In a few days the Swiss people will go to the polls to decide whether
the Swiss central bank is to be required to hold 20% of its reserves in
the form of gold. Polls show that the gold requirement is favored by
the less well off and opposed by wealthy Swiss invested in stocks. http://snbchf.com/gold/swiss-gold-referendum-latest-news/
These poll results provide new insight into the real reason for
Quantitative Easing by the Federal Reserve and European Central Bank.
First, let’s examine the reasons for these class-based poll results.
The view in Switzerland is that a gold backed Swiss franc would be more
valuable, and a more valuable franc would increase the purchasing power
of wage earners, thus reducing their living costs. For the wealthy stock
owners, a stronger franc would reduce Swiss exports, and less exports
would reduce stock prices and the wealth of the wealthy.

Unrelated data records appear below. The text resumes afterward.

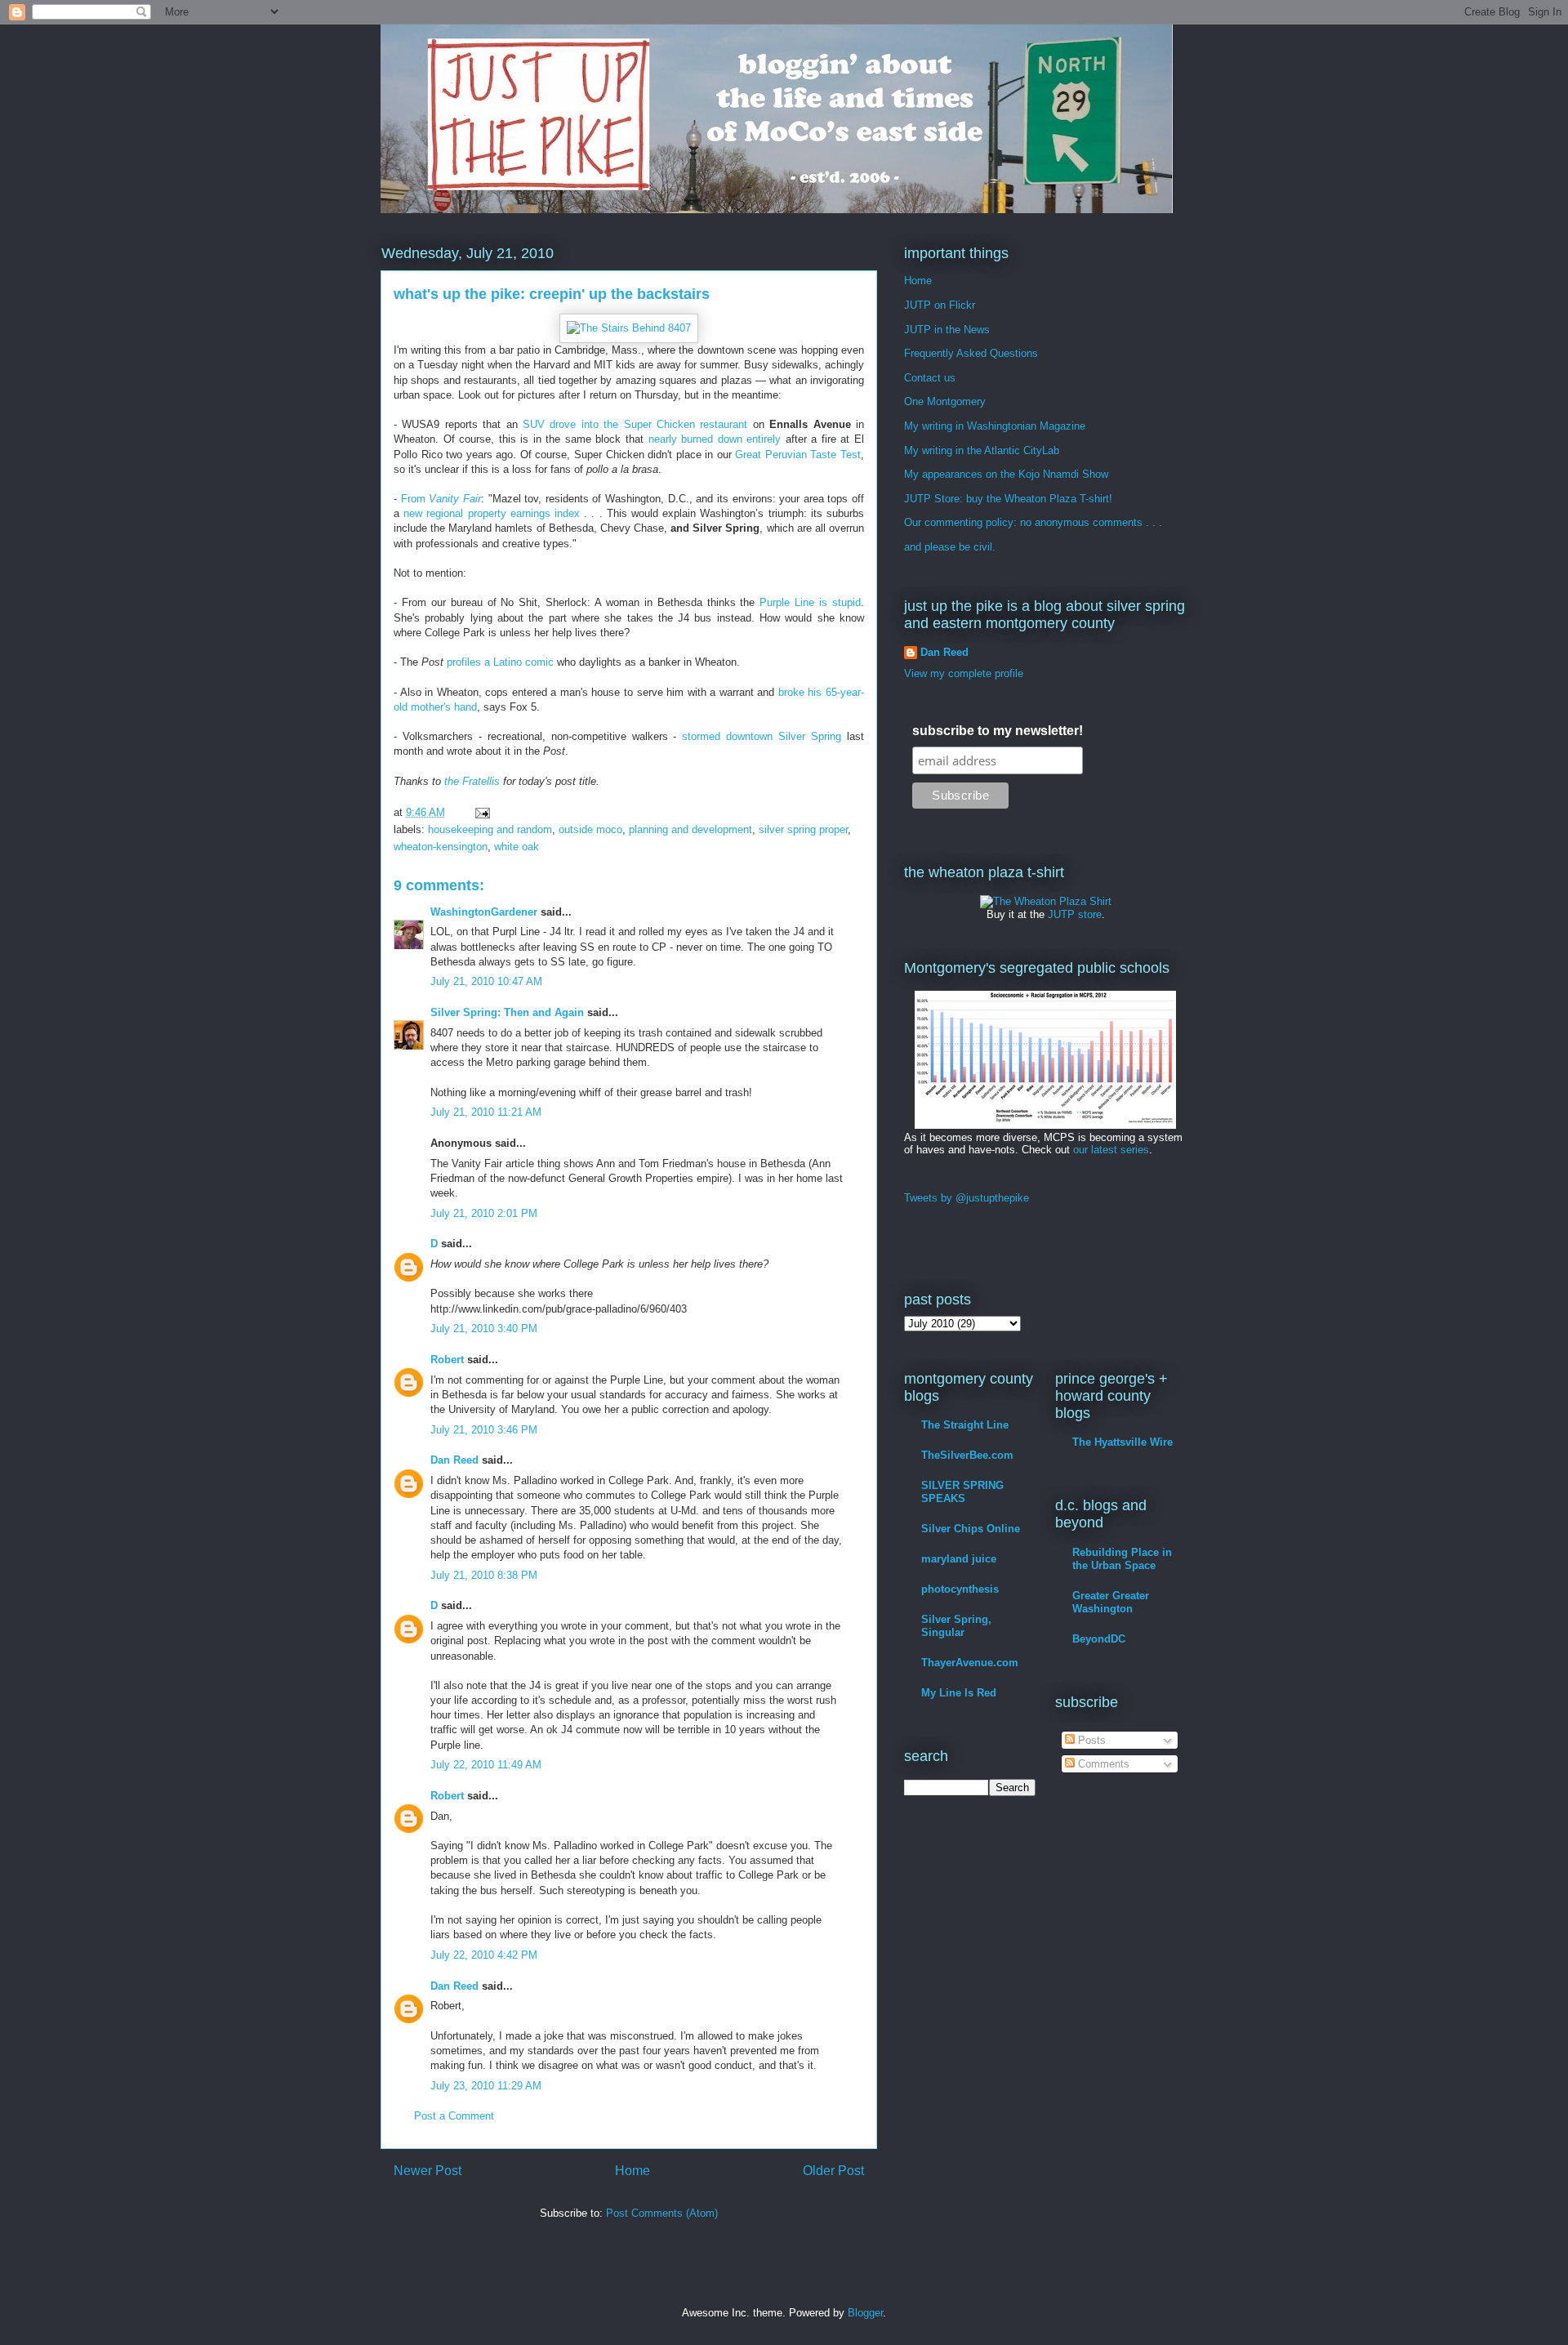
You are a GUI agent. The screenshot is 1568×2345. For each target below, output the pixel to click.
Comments (1102, 1764)
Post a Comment (454, 2116)
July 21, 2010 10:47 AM (486, 981)
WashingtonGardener (483, 912)
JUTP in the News (947, 329)
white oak (516, 846)
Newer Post (427, 2171)
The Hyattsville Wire (1122, 1442)
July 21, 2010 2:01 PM (483, 1213)
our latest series (1111, 1150)
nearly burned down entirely (715, 439)
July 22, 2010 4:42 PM (483, 1955)
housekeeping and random (490, 829)
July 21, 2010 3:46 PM (483, 1430)
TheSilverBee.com (967, 1455)
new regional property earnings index (491, 513)
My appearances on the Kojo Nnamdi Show (1006, 474)
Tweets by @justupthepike (966, 1198)
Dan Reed (454, 1460)
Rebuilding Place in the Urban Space (1122, 1559)
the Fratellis (472, 781)
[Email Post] (481, 812)
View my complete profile (963, 673)
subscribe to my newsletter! (997, 731)
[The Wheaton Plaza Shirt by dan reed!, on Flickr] (1045, 901)
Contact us (930, 378)
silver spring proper (803, 829)
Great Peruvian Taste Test (798, 454)
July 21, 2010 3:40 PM (483, 1328)
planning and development (690, 829)
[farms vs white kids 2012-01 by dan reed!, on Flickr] (1045, 1125)
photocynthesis (960, 1589)
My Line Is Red (958, 1693)
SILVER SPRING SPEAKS (962, 1492)
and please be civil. (950, 547)
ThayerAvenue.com (969, 1662)
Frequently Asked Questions (971, 353)
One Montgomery (945, 401)
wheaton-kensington (441, 846)
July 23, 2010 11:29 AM (485, 2086)
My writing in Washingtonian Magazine (994, 426)
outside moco (590, 829)
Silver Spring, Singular (956, 1625)
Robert (447, 1359)
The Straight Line (965, 1425)
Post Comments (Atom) (662, 2213)
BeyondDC (1098, 1639)
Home (632, 2171)
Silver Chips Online (970, 1528)
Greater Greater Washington (1110, 1602)
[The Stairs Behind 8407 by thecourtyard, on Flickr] (628, 328)
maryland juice (958, 1559)
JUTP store (1075, 914)
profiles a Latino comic (500, 662)
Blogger (865, 2313)
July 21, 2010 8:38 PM (483, 1575)
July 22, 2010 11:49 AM (485, 1765)
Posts (1090, 1740)
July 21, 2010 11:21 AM (485, 1112)
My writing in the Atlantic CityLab (981, 450)
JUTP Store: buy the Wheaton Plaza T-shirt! (1008, 499)
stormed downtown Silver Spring (761, 736)
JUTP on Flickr (939, 305)
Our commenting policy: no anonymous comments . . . (1033, 522)
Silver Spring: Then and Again (507, 1012)
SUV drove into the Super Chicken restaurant (635, 424)
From (441, 499)
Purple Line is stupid (810, 602)
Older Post (833, 2171)
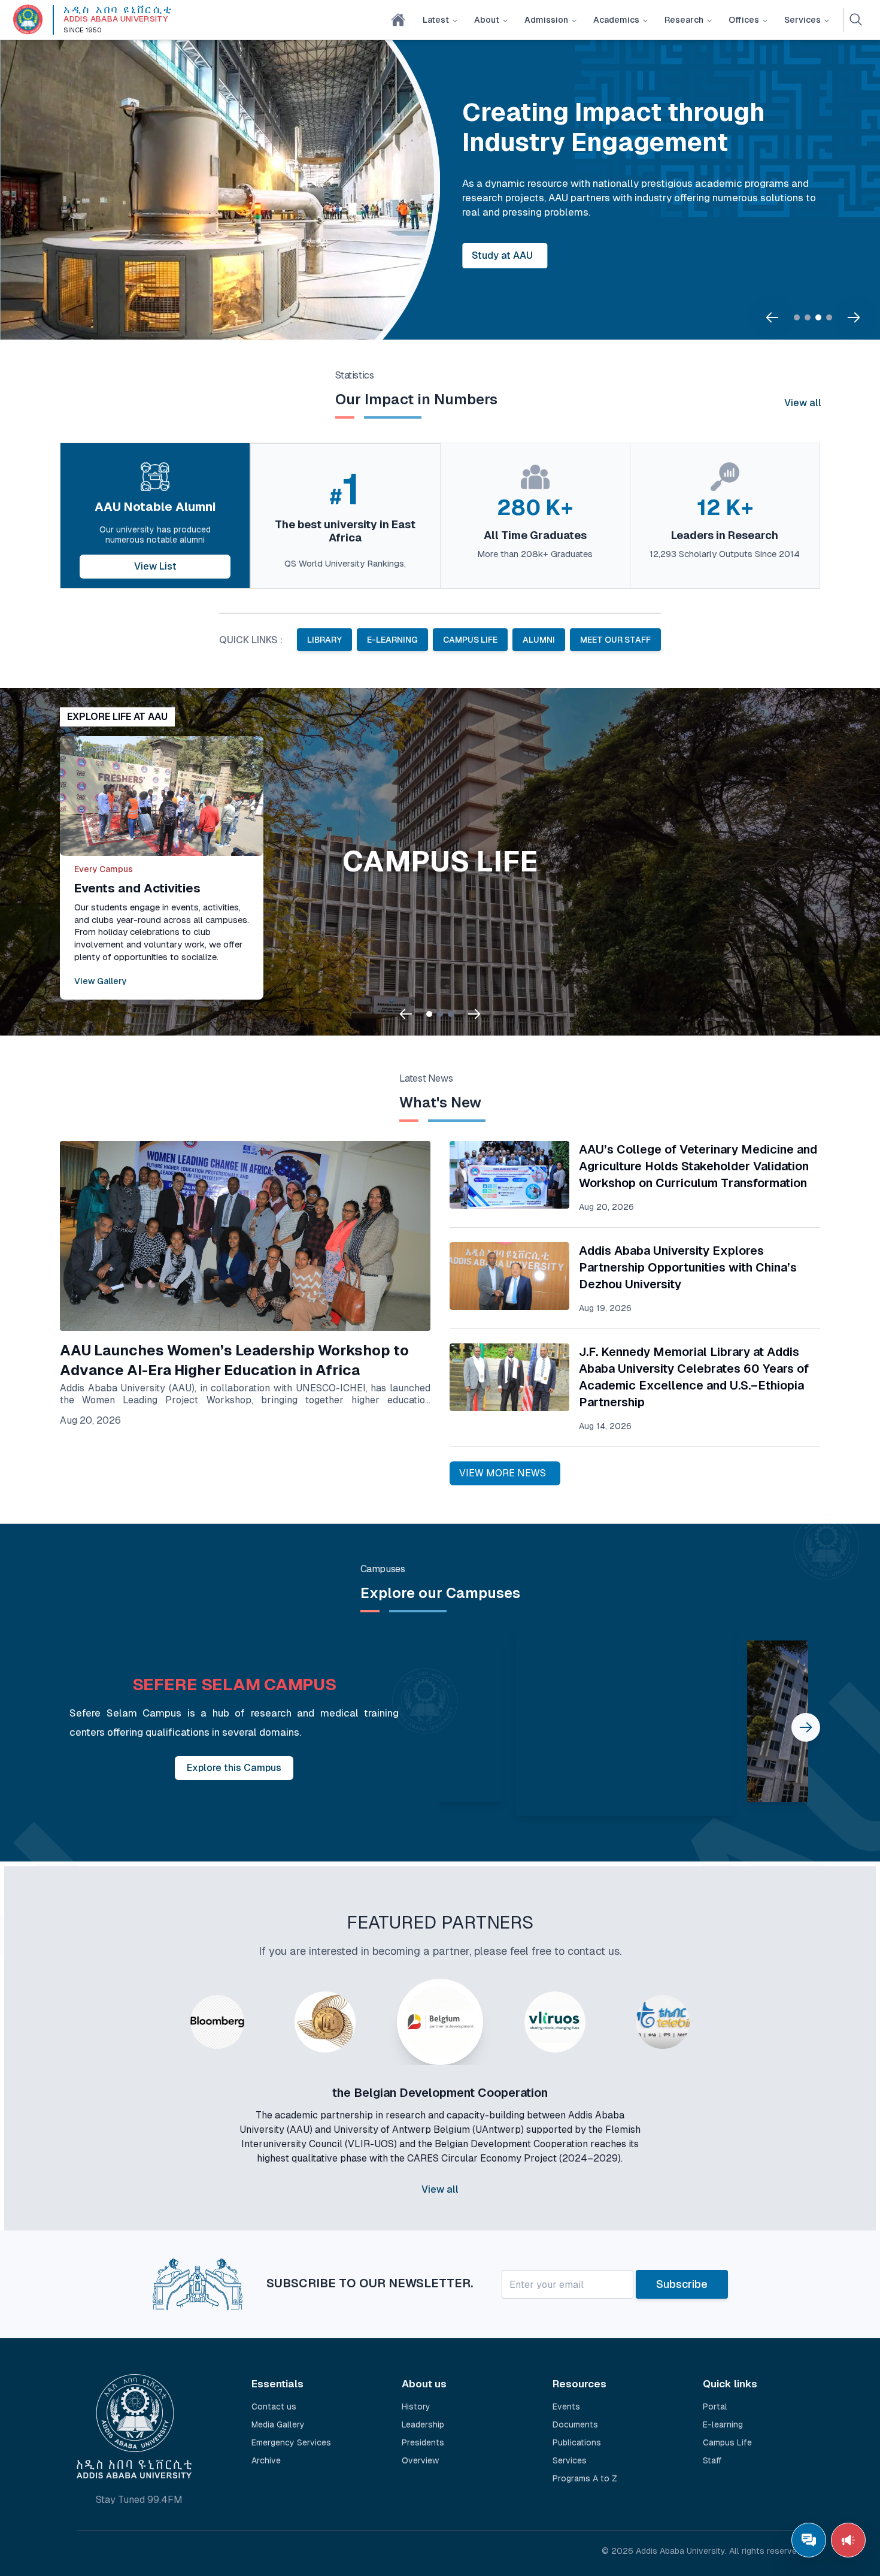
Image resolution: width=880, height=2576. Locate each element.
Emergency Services (291, 2442)
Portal (715, 2406)
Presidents (423, 2442)
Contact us (273, 2406)
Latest (436, 20)
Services (802, 20)
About (486, 20)
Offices (744, 20)
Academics (616, 20)
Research (683, 20)
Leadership (423, 2424)
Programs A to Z (585, 2478)
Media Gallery (278, 2424)
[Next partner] (732, 2116)
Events (566, 2406)
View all (802, 402)
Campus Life (727, 2442)
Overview (420, 2460)
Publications (577, 2442)
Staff (712, 2460)
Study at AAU (502, 255)
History (416, 2406)
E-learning (723, 2424)
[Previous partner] (148, 2116)
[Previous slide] (772, 317)
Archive (266, 2460)
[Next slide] (853, 317)
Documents (575, 2424)
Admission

The vote is clearly a vote about income shares between the rich and
the poor. The Swiss establishment opposes the gold-backed franc, as does
Washington.
A few years ago the Swiss government, after experiencing a strong
rise in the exchange value of the Swiss franc as a result of dollar and
euro inflows seeking safety in the Swiss franc, decided to expand the
Swiss money supply in line with the foreign currency inflows in order to
stop the rise of the franc. The liquidity supplied by the central bank
creating new francs has stopped the rise of the franc and supports
exports and stock prices. As a vote in favor of a gold backed franc is
not in the interest of the elite, it is unclear that the vote will be
honest.
What does this tell us about the Federal Reserve’s policy of
Quantitative Easing, which is an euphemism for printing an enormous
amount of new dollars?
The official reason for QE is the Keynesian Phillips Curve claim that
economic growth requires mild inflation of 2-3%. This false theory was
put to death by the supply-side policy of the Reagan administration, but
the misrepresentation of the Reagan administration’s policy by the
Establishment has kept the bogus Phillips curve theory alive. http://www.paulcraigroberts.org/2014/11/14/global-house-cards-paul-craig-roberts/
The claim based in disproven Phillips Curve theory that the Fed’s
policy is directed at helping the overall economy is another example of
the deception practiced by US authorities. The real purpose of QE is to
drive up the wealth and income of the one percent by providing the
liquidity that flows into financial asset prices such as stocks and
bonds.
Since the 2008 US recession, skeptics of the Fed’s explanation of QE
as support for the US economy have stressed instead that the purpose of
US economic policy has been to support the federal deficit at low
interest rate costs and to support the balance sheets of the troubled
banks by pushing up the prices of debt-related derivatives on the banks
balance sheets.
These have been important purposes, but it now appears that the main
purpose has been to make the rich richer. This is why we have a stock
market whose high values are not based in fundamentals but, instead, are
based on the outpouring of liquidity by the Federal Reserve. As the
economic policy of the US is entirely in the hands of the rich, it is
not surprising that the rich use it to enrich themselves at the expense
of everyone else. The Fed’s monetary policy that enriches the rich by
driving up the prices of stocks and bonds also has robbed retirees of
hundreds of billions of dollars, perhaps trillions, in lost interest
income on their savings. http://www.lewrockwell.com/2014/11/bill-sardi/how-10000-in-a-bank-in-2008/
As Nomi Prins and Pam Martens have made clear, QE is not over. The
Fed is rolling over its interest and principal payments on its $4.5
trillion bond inventory into new bond purchases, and the banks now
infused with $2.6 trillion in cash from the Fed are purchasing the bonds
in place of the Fed’s QE purchases.
According to the latest news reports, Mario Draghi, the head of the
European Central Bank will print all the money necessary to support
financial asset prices. http://www.marketwatch.com/story/draghi-says-ecb-will-do-what-it-must-on-asset-buying-to-lift-inflation-2014-11-21?dist=beforebell
Draghi, like the Federal Reserve, masks his policy of enriching the
rich in Phillips curve terms of driving up inflation in order to support
economic growth. Of course, the real purpose is to drive up stock
prices.
Like the Fed, the ECB pretends that the money it prints flows into
the economy. But given the poor condition of the banks and potential
borrowers, loan volume is low. Instead the money created by central
banks flows into paper financial asset prices. Thus, the monetary policy
of the Western world is directed toward supporting the wealth of the
rich and worsening the inequality in the distribution of income and
wealth.
The rich are far from finished with their pillage. In exchange for
campaign donations, state governors are turning over state pension funds
to the management of high-fee, high-risk private pension fund managers
who do a better job of maximizing their fee income than protecting the
nest eggs of retirees. http://www.informationclearinghouse.info/article40287.htm
Throughout the Western world economic policy is run for the sole
benefit of the one percent and at the cost of everyone else. The greed
and stupidity of the rich are creating ideal conditions for violent
revolution. Karl Marx might yet triumph.